» Selected text
((
NHL Training Camp Preview Add to ...

Face it, except for that pesky matter of trying to sort out the Phoenix Coyotes' ownership situation, and a few too many blindside hits to the head, the NHL had a pretty good year last year. TV ratings soared, the Olympics were great, the Montreal Canadiens made a stirring and unexpected playoff dash, and an ultracompetitive postseason ended with one of the league's most storied franchises, the Chicago Blackhawks, in the winner's circle.



Of course, the only problem with that sort of success is trying to figure out the encore.



More is better seems to be the NHL's philosophy heading into 2010-11. This year, there'll be two outdoor games instead of one. Six teams, not four, will open the season in Europe. The all-star game will return after a one-year Olympic hiatus, to be played in that hockey hotbed of Raleigh, N.C. There are hints of labour strife on the horizon, as the NHL Players' Association sorts out its hierarchy.



Mostly, though, the action is focused on the ice, where it belongs, with burning issues in virtually every NHL precinct as training camps open next week. Here are 10 issues to chew over while pondering that age-old question: Are the Toronto Maple Leafs a playoff contender? We think yes.



1. Whither Ovie? Sadly for the NHL, the Canadiens' miraculous trip to the Stanley Cup semi-finals came at the expense of the league's regular-season champions, the Washington Capitals, and its most dynamic player, Alex Ovechkin, who went all lone-wolf again in trying to pop a few goals against the impenetrable Jaroslav Halak wall. Ovechkin had another exceptional statistical regular season (50 goals, 109 points in only 72 games). To cement his reputation, he needs to spill that success over into the playoffs, and soon.

2. Niemi or Niittymaki? See above. Chicago's primary challengers in the West, the San Jose Sharks, also turned over both jobs in goal, signing ex-Hawk Antti Niemi and ex-Lightning Antero Niittymaki to replace KHL-bound Evgeni Nabokov. Chicago's success with a two-headed goalie monster - and Philadelphia's with a rotating cast of three netminders - convinced other cash-strapped teams to follow suit. It might even work out.

3. Gaga for Left Coast Among the six Canadian teams, Vancouver is a sexy preseason choice for Cup honours, based on the additions of Dan Hamhuis and Keith Ballard on the blueline, without sacrificing much of consequence out of the core group. Maybe this is the year the Canucks can avoid a collision with the still potent Blackhawks on the playoff path.

4. Phoenix rising? Hard to imagine after a mind-boggling 107-point regular season that the Coyotes can duplicate last year's success, with budgets still tight and their ownership situation unresolved. Coach Dave Tippett was honoured for his miraculous work with last year's Jack Adams trophy, but 50 wins again? Seems as likely as Jim Balsillie landing the team for Hamilton.
))
» Record list
((
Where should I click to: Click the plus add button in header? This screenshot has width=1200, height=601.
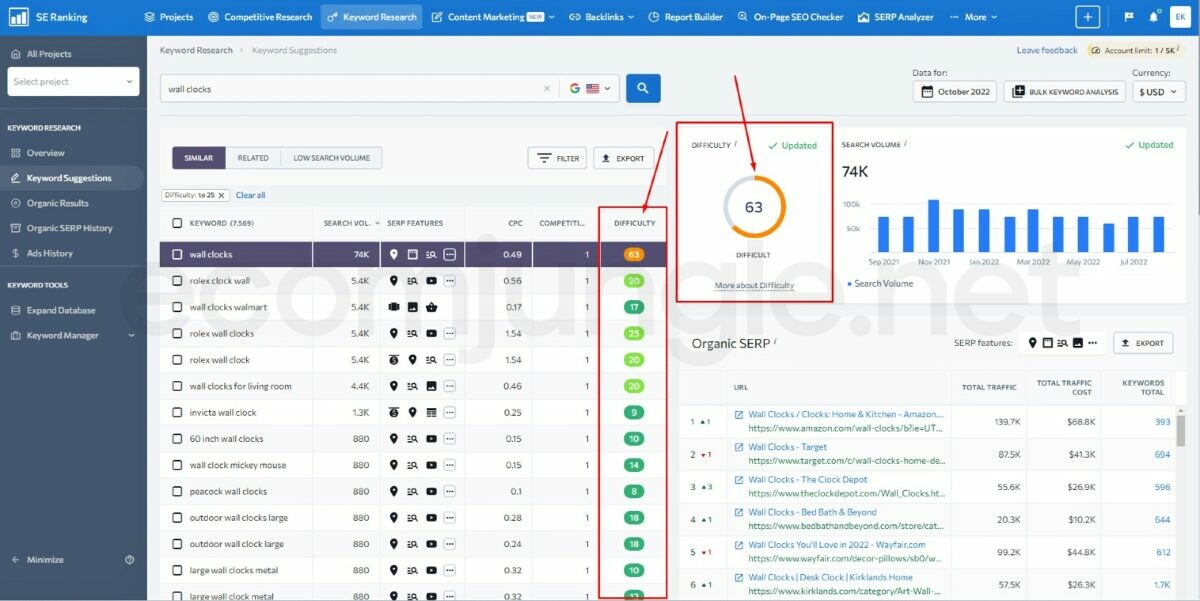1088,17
))
((
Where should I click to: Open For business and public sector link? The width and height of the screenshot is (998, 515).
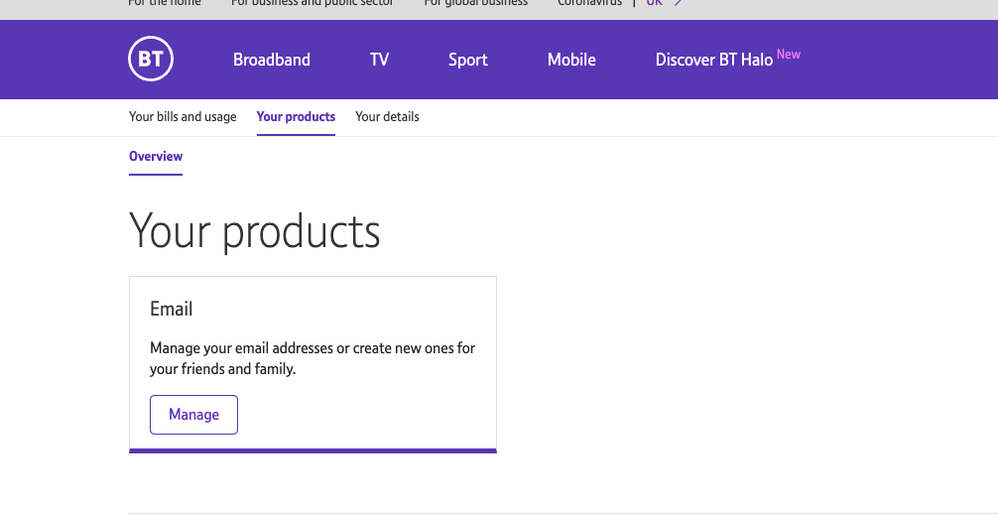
))
» What the exercise asks
Summarize the NHL training camp preview in two sentences.

» Task result
After a good year that brought soaring TV ratings, a great Olympics and a Stanley Cup for the Chicago Blackhawks, the NHL is going bigger for 2010-11, with two outdoor games, six teams opening the season in Europe and the all-star game returning in Raleigh, N.C. As training camps open, the issues include whether Alex Ovechkin can carry his regular-season success into the playoffs, how San Jose's new goalies will work out, whether Vancouver can contend for the Cup, and whether Phoenix can repeat last year's success.